Une fausse crise pour éviter la vraie

Dans un contexte où les secousses bancaires internationales rappellent la fragilité du système financier, l’Union bancaire européenne passe à l’action préventive. Le Conseil de résolution unique (CRU) va orchestrer dans les prochains jours une simulation confidentielle de la faillite d’une banque systémique. L’objectif ? Tester l’efficacité et la coordination des autorités en cas de tempête bancaire mondiale.
Une simulation de crise bancaire d’ampleur inédite
Un exercice grandeur nature va mobiliser les autorités européennes, américaines et britanniques autour d’un scénario fictif mais plausible : la faillite d’un géant bancaire aux ramifications internationales. Ce « dry run », conduit dans le plus grand secret par le CRU, ne concerne pas une vraie banque, mais un cas d’école complexe destiné à confronter les décideurs à une situation extrême. Ce n’est pas un jeu de rôles, mais un entraînement de crise à haute intensité.
Un exercice pour muscler la réactivité des autorités
Le but de cet exercice annuel n’est pas seulement théorique : il s’agit de tester dans des conditions réalistes la réactivité, la coordination et la solidité des mécanismes de résolution de crise. Les parties prenantes ne reçoivent le scénario qu’au dernier moment, pour maximiser l’effet de surprise. Dominique Laboureix, président du CRU depuis janvier 2023, insiste : ces tests visent à « savoir ce qu’on fait si la prochaine crise arrive ».
Un test centré sur les autorités, et non sur les banques
Contrairement aux stress tests pilotés par la BCE et impliquant directement les banques, ici, ce sont les autorités elles-mêmes qui sont sur la sellette. L’exercice implique la présence physique ou virtuelle de responsables britanniques et américains à Bruxelles. Il met à l’épreuve la capacité à réagir rapidement, malgré les décalages horaires ou les obstacles logistiques : trouver les bons contacts, organiser des appels d’urgence en pleine nuit, notamment avec Washington ou New York.
Une leçon tirée des crises récentes
L’exercice tire ses racines de la réalité : les faillites récentes de la Silicon Valley Bank et du Credit Suisse ont démontré à quel point les crises bancaires peuvent être soudaines et contagieuses. Les enseignements tirés de ce test ne seront pas publiés, mais ils serviront à renforcer les mécanismes existants pour être mieux armés lorsque la prochaine crise éclatera réellement.

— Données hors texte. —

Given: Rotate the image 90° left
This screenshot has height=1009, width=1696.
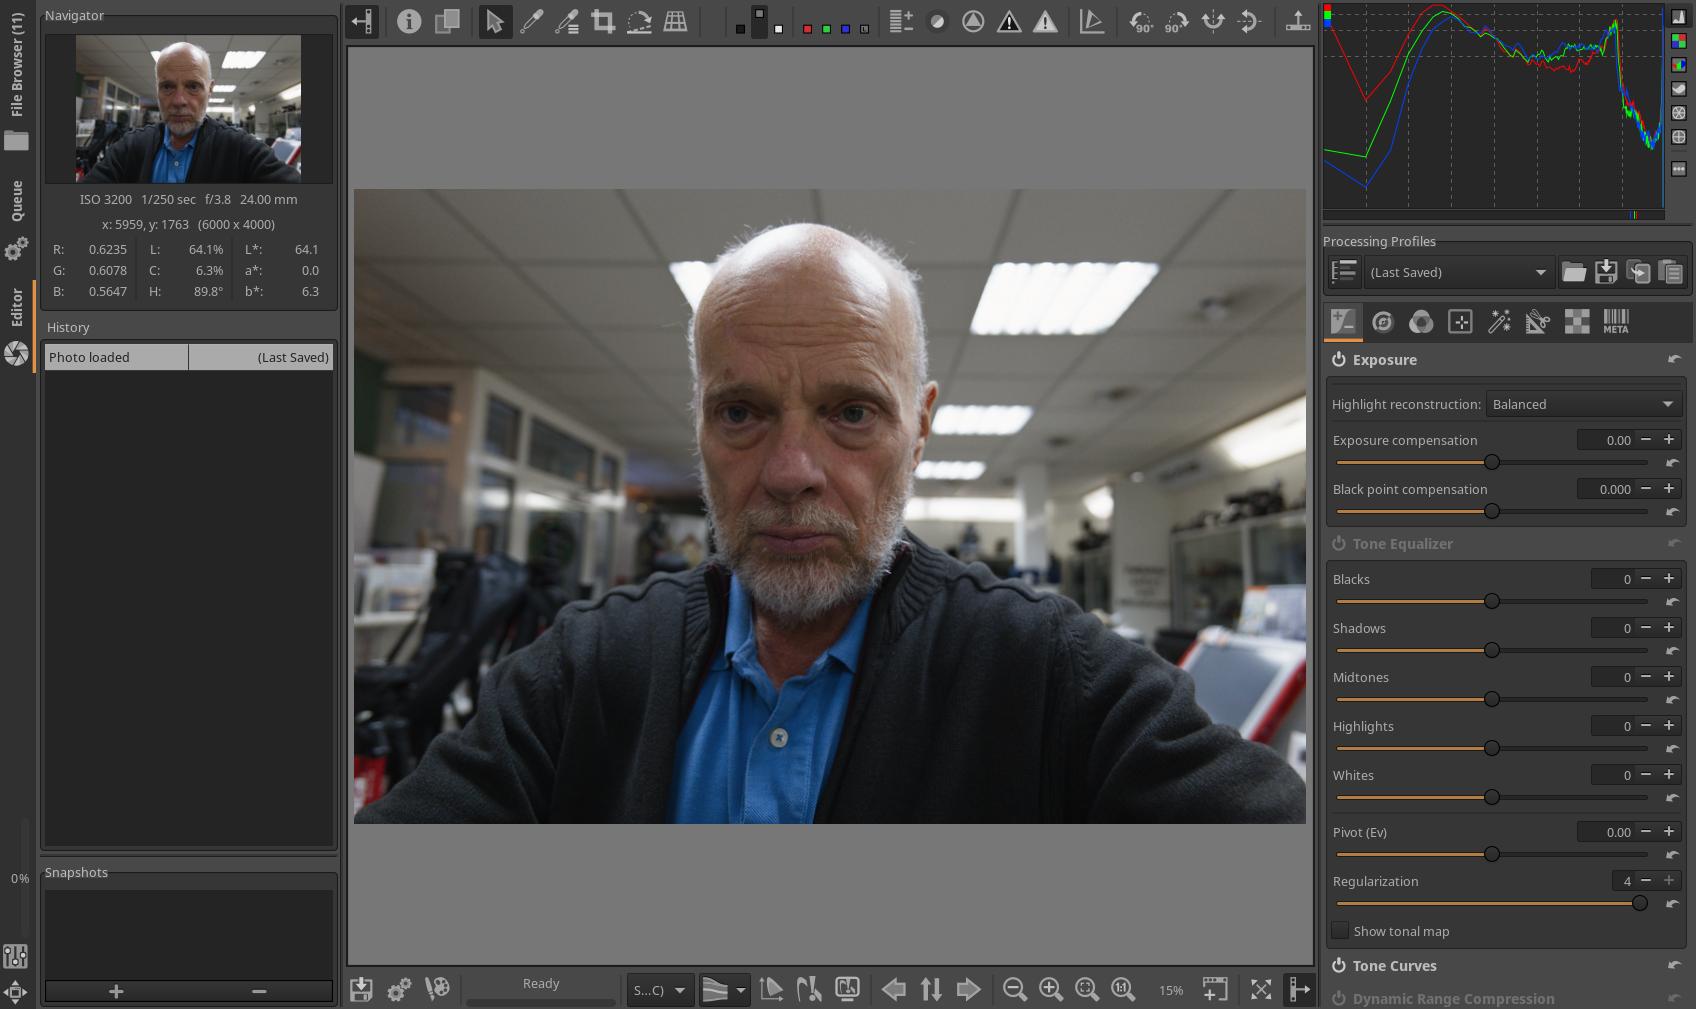Looking at the screenshot, I should [x=1140, y=22].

Le rôle stratégique du CRU dans l’Union bancaire
Créé en 2015 à la suite de la crise de 2008, le Conseil de résolution unique a pour mission de garantir la résolution ordonnée des banques défaillantes dans les 21 pays de l’Union bancaire (la zone euro et la Bulgarie). Il agit de concert avec la BCE, qui assure la supervision. Les normes internationales, quant à elles, sont négociées au Comité de Bâle et au Conseil de stabilité financière (FSB), garantissant une approche cohérente à l’échelle mondiale.
Des outils de résolution déjà bien rodés
Le CRU impose aux banques de se préparer à leur propre résolution en élaborant des plans détaillés, qui peuvent inclure des cessions d’actifs. Les établissements doivent fournir régulièrement des données financières, des fichiers clients et des relevés de passifs. En cas de crise, un « bail in » peut être activé, impliquant actionnaires et créanciers dans le sauvetage, pour éviter d’utiliser l’argent public tout en préservant les fonctions essentielles.
Conclusion
Le CRU dispose d’un levier financier majeur : le Fonds de résolution unique (FRU), doté de 80 milliards d’euros, financé par les banques. Ce fonds permet de prêter, garantir ou compenser, mais pas de recapitaliser directement. En près de dix ans, le CRU n’est intervenu que deux fois : lors de la chute de Banco Popular en 2017 et de Sberbank Europe en 2022. Une rareté qui, loin de signifier l’inutilité de l’institution, témoigne au contraire de la solidité du dispositif préventif européen. Pour Dominique Laboureix, moins il y a de crises, plus le système fonctionne.